Here we’ll look at how to make a functional map data structure. The map will have functional operations and not rely on mutable structures like arrays for implementation. This gives the implementation some interesting performance characteristics. Let’s dive straight into the implementation:

	static class FunctionMap {
		public static <K, V> Function<K, V> empty() {
			return k -> {
				throw new IllegalArgumentException();
			};
		}

		public static <K, V> Function<K, V> put(Function<K, V> map, K key, V value) {
			return k -> Objects.equals(key, k) ? value : map.apply(k);
		}
	}

An no, I kid you not, this is all that is needed to implement a very simple map data structure. We can create new empty maps using the empty operation, and we can put an element into an existing map using the put operation. We do not create out own type, but just leverage the built-in Java Function interface. Worth noting is that both operations are static methods and that the put operation explicitly takes a map as both input and output; we never modify a map, we always consume one map and produce another one.

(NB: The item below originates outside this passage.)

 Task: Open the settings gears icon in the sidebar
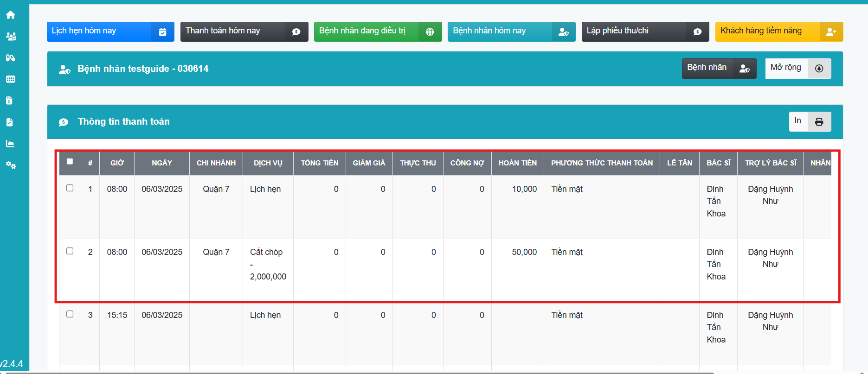coord(11,165)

Here is a simple test of the newly created map:

		Function<String, Integer> map = FunctionMap.empty();

		assertThrows(IllegalArgumentException.class, () -> map.apply("hello"));

		Function<String, Integer> map1 = FunctionMap.put(map, "hello", 7);
		assertEquals(7, map1.apply("hello"));

		Function<String, Integer> map2 = FunctionMap.put(map1, "world", 5);
		assertEquals(7, map2.apply("hello"));
		assertEquals(5, map2.apply("world"));

		Function<String, Integer> map3 = FunctionMap.put(map2, "hello", 3);
		assertEquals(3, map3.apply("hello"));
		assertEquals(5, map3.apply("world"));
		assertEquals(7, map2.apply("hello"));
		assertEquals(5, map2.apply("world"));

We first create an instance of an empty map (l. 1) and check we get an error when looking up a non-existing key (which is all keys for an empty map, l. 3). We then add a value to the map (l. 5), producing a new derived map, map1, and check the value really exists and has the expected value (l. 6). We add another value to map1 (l. 8), yielding map2, and check the two inserted values (ll. 9-10). Basically, so far our map works like a map even without a significantly more complex usage than a standard Java Map.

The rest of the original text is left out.